Exercise directions: Which lines have the string "computer"? Copy all of them from the entries below.

Recorded data

----------------

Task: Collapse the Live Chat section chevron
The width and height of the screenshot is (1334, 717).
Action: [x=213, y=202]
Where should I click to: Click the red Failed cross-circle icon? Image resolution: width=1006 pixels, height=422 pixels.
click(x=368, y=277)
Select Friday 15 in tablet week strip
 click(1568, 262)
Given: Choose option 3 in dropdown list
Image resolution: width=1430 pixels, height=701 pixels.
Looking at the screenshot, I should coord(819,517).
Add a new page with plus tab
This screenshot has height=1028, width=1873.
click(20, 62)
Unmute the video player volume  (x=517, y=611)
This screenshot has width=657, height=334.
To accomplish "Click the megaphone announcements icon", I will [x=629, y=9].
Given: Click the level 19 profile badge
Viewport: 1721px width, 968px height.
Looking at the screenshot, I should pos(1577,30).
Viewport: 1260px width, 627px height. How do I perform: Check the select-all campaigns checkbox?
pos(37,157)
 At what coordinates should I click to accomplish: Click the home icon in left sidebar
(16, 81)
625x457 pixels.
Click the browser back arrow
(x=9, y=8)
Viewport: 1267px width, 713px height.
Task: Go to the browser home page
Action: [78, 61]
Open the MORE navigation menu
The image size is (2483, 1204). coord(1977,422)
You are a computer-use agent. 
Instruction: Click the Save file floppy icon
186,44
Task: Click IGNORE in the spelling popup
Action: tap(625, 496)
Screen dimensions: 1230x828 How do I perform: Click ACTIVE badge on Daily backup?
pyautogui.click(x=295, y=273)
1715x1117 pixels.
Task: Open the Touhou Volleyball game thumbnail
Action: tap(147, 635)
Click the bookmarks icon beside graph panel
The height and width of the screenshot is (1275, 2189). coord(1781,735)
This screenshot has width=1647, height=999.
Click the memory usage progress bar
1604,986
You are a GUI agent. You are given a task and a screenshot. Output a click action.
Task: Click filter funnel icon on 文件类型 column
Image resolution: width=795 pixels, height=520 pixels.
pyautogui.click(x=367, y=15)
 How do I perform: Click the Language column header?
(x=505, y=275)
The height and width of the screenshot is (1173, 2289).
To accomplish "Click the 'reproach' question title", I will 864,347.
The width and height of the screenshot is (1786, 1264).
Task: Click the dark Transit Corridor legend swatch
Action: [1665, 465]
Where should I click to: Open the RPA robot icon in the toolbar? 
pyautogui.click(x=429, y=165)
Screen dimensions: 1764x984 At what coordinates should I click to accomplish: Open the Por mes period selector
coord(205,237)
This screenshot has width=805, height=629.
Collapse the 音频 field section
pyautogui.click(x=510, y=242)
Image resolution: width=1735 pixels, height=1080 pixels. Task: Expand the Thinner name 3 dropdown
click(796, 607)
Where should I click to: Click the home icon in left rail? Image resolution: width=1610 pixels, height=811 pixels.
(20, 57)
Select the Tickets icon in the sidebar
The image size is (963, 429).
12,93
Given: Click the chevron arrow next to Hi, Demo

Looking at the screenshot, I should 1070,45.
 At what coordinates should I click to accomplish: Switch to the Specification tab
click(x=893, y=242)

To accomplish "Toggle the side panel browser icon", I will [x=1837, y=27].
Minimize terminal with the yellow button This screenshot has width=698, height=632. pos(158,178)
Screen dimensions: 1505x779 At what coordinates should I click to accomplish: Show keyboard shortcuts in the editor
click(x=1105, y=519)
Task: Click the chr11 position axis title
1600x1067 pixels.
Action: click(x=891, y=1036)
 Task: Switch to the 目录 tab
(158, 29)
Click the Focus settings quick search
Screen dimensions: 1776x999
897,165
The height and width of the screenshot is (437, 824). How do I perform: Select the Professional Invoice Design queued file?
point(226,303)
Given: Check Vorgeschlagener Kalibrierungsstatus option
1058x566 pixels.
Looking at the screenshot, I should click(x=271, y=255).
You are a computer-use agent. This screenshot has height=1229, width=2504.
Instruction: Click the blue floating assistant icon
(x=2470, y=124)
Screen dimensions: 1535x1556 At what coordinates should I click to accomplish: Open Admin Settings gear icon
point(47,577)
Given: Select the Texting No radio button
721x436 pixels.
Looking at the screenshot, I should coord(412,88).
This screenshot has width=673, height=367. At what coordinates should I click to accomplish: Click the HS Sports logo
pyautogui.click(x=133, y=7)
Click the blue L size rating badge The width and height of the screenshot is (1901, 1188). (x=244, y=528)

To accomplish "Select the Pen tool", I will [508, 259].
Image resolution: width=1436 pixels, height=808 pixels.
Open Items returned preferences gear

----------------

Your solution:
You are a computer-use agent. 
You are a computer-use agent. This screenshot has height=1229, width=2504.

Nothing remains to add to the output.